Joshua Mao
University of California, Berkeley
Berkeley (37.8° N, 122.2° W)
conversation with Vivas Kumar,Tesla, San Francisco (37.7° N, 122.4° W)
Vivas Kumar is a member of Tesla’s Battery Team, where he leads negotiations for contracts for Tesla’s battery raw materials supply chain. He graduated from Rice University in 2014 with Electrical and Computer Engineering degree. Upon graduation, he first joined McKinsey & Company in management consulting and later arrived at Tesla in 2016. While in college, Vivas joined Engineers Without Borders-USA and stayed active many years. His dedication to the organization led him to serve as a member of the board of directors and as chief of staff to the executive director, where he was involved in decision-making and represented the organization in national and international public speaking engagements.
Highlights from the Interview
What led to your current position?

Record set ▸
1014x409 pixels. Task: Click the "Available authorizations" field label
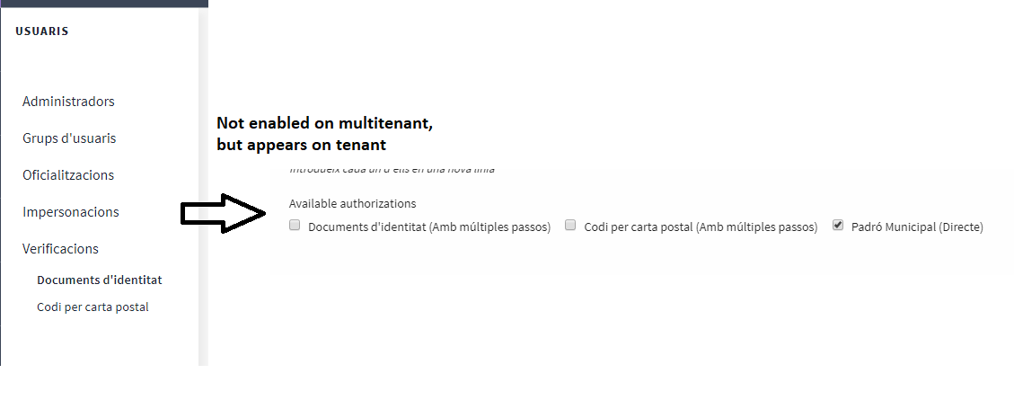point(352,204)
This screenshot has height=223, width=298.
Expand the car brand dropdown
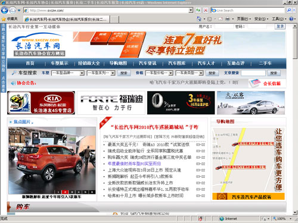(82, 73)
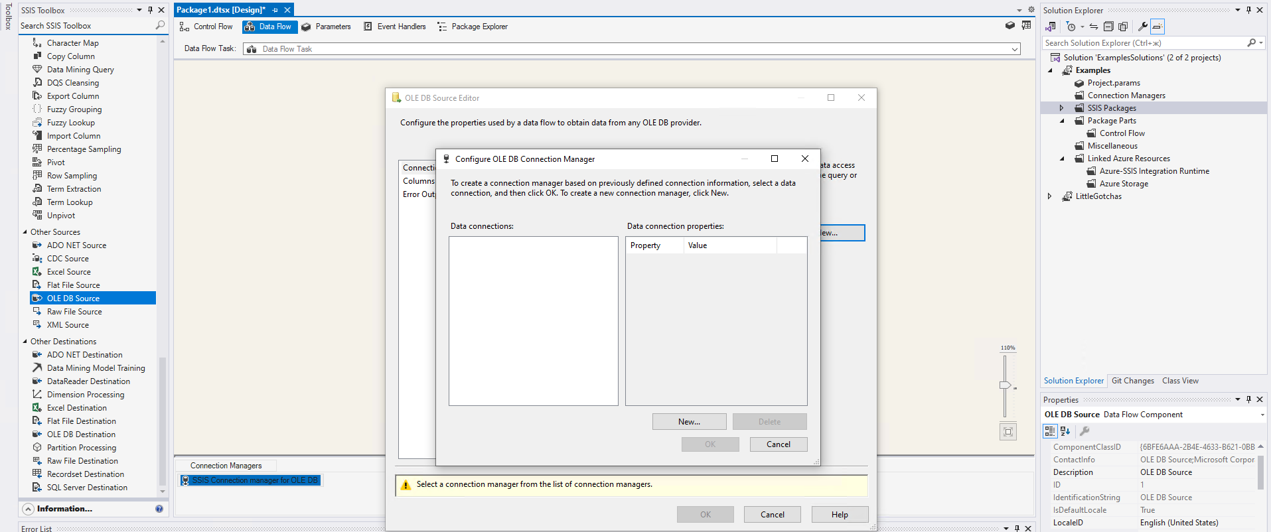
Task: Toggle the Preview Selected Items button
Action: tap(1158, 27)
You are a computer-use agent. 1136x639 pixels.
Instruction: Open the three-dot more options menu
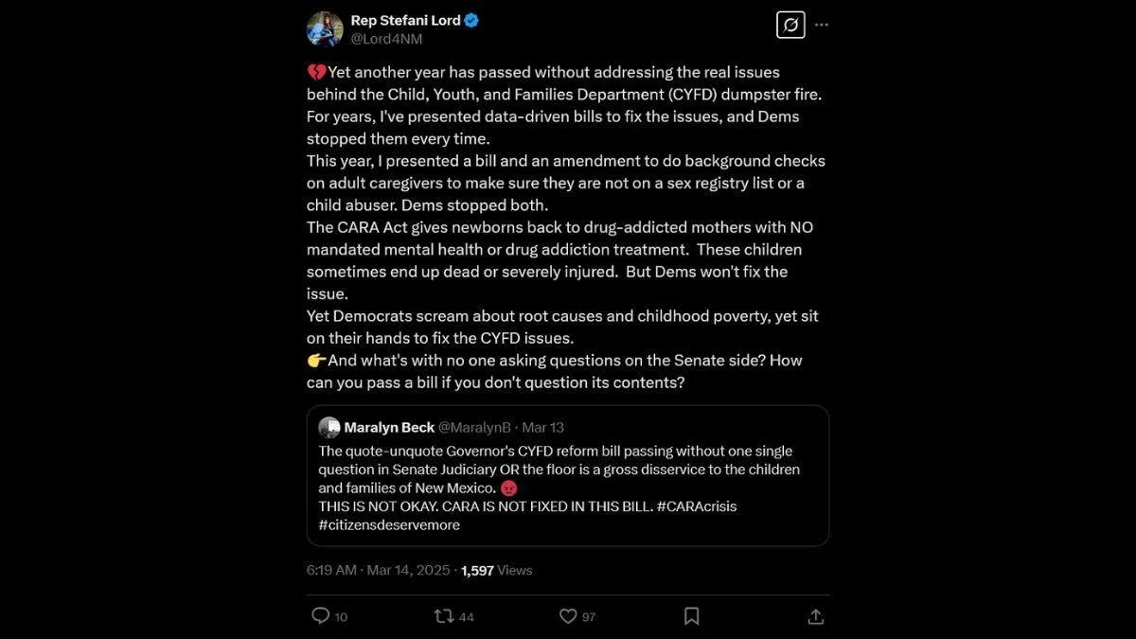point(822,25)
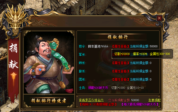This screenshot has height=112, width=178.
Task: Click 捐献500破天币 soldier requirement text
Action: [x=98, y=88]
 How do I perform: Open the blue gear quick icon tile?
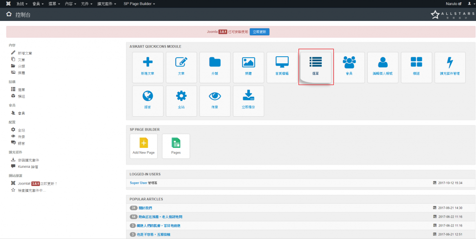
--
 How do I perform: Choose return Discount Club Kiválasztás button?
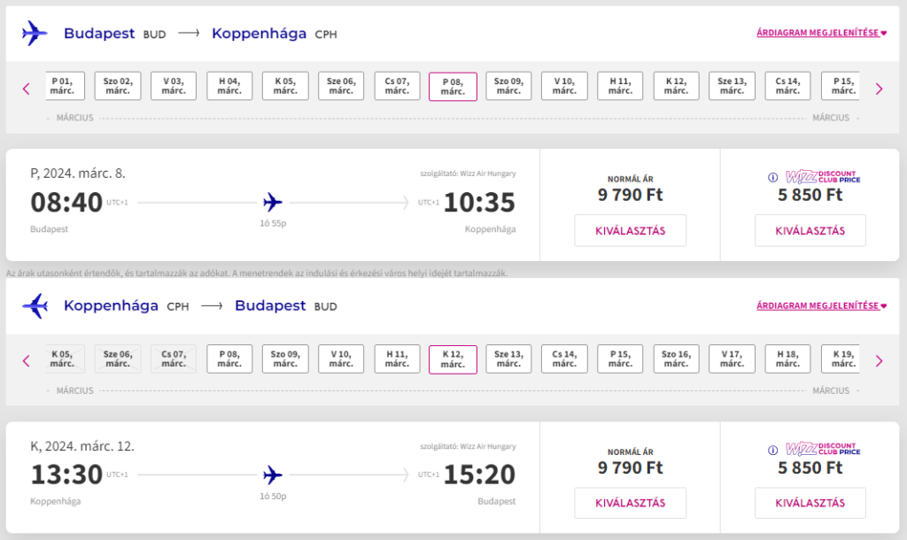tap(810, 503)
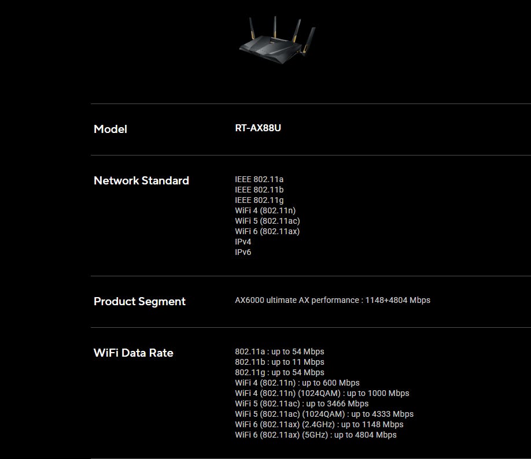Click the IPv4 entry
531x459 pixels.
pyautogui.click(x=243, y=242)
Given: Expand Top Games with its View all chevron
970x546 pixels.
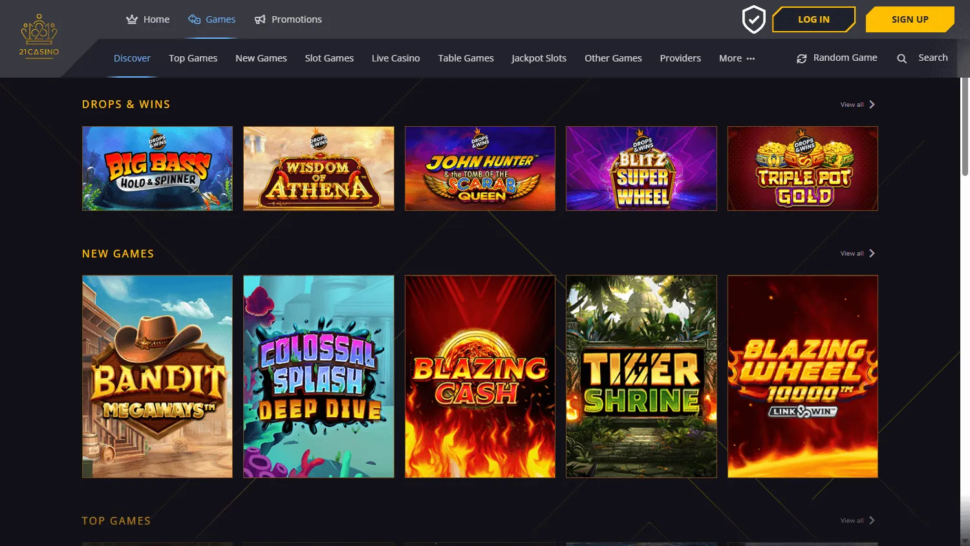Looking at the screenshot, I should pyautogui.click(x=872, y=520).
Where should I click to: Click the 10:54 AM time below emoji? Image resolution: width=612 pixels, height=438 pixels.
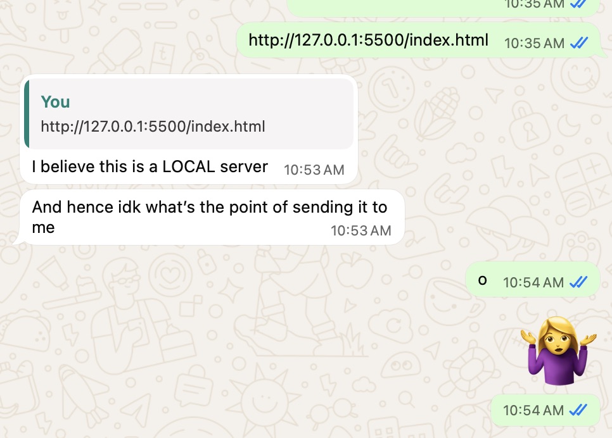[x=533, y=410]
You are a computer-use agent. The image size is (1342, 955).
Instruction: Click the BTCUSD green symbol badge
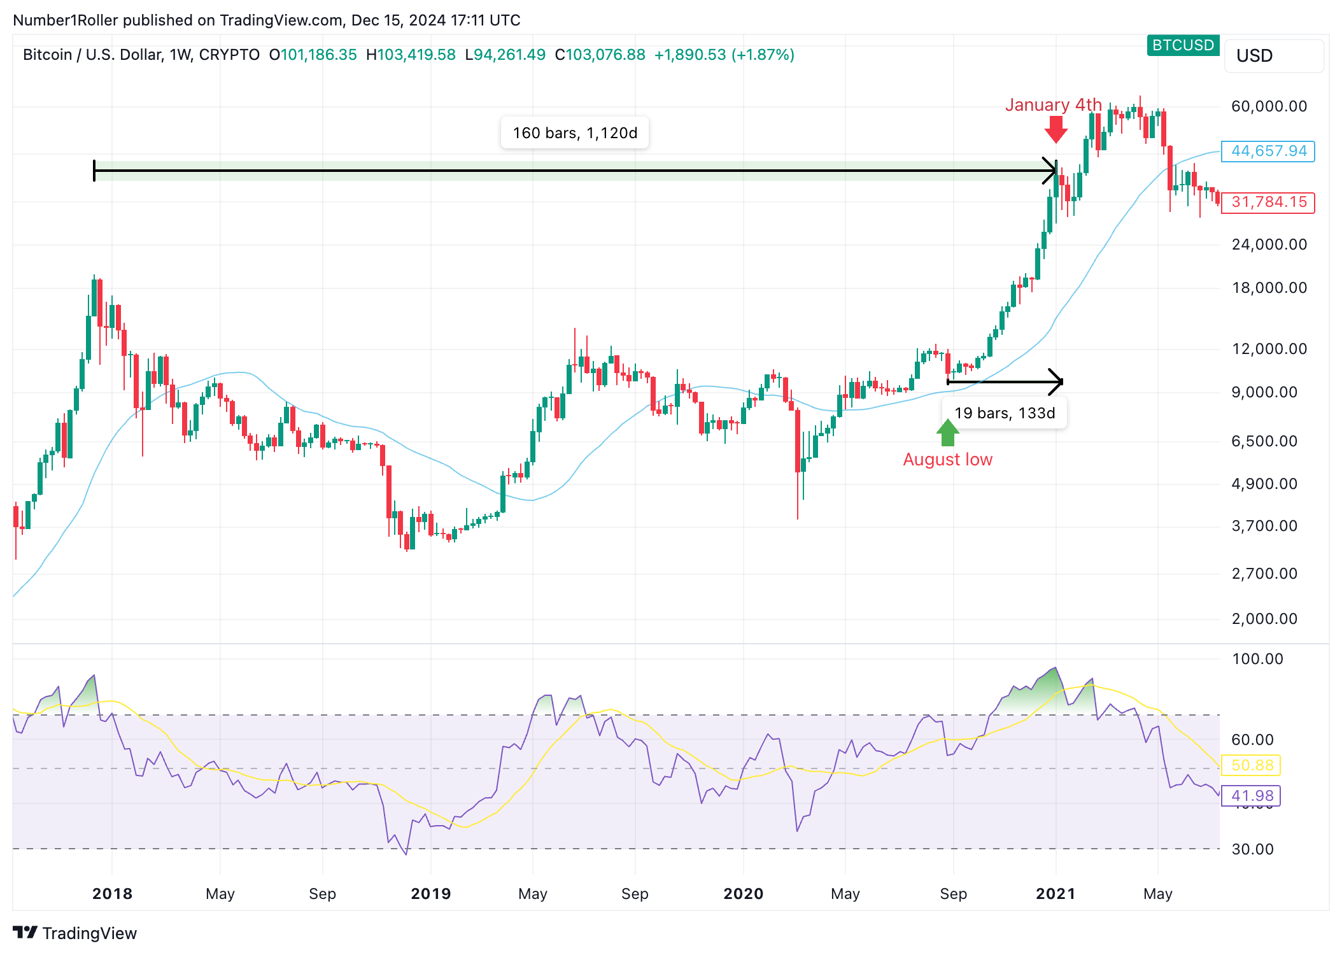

Requirements ▸
**a.** From the Vivas Kumar interview, list every organization where Kumar studied, worked, or volunteered.
**b.** In the Vivas Kumar interview, what year did Kumar arrive at Tesla?
**c.** Write the next part of the Vivas Kumar interview, picking up after its last line.
The items have no connection to the Vivas Kumar interview.

Results for each task ▸
**a.** Tesla, Rice University, McKinsey & Company, Engineers Without Borders-USA

**b.** 2016

**c.**
For my role right now, they wanted somebody with a good mix of both technical skills, aptitude for learning highly technical content, as well as somebody who has sort of seen the business world. Somebody who is pretty comfortable around negotiating contracts, putting together proposals for suppliers, conducting mostly business meetings with executives and suppliers. I filled both of those roles pretty well. One, because I have an engineering background, the second is, because of my experience as a management consultant, I did have some of this business background that was necessary to succeed in the role.
What does your position mostly entail of doing? What do you do during a normal day of your job?
I work at the battery supply chain team. My team is responsible for sourcing all of the materials and commodities that you would need to make batteries. If you think about Tesla as a company, the one element that is consistent across almost all of the products, it’s that batteries are used for energy storage. When I talk about materials, I’m talking about like lithium, nickel, cobalt, graphite… literally just base earth metals that are used to make batteries. My job is to negotiate contracts with suppliers, mostly for lithium, but also help with the other commodities. In terms of my day-to-day, I’m only here at the office about 50% of the time. And I’m traveling basically all over the world for the other 50%. And when I am travelling, it’s mostly doing negotiations with suppliers or doing supplier visits. Whenever I’m in town, it’s usually all about progressing contracts with our lawyers, doing executive reviews, and making sure that I still stay plugged in with the company as a whole. Because there’s a lot more going on beyond our small battery team.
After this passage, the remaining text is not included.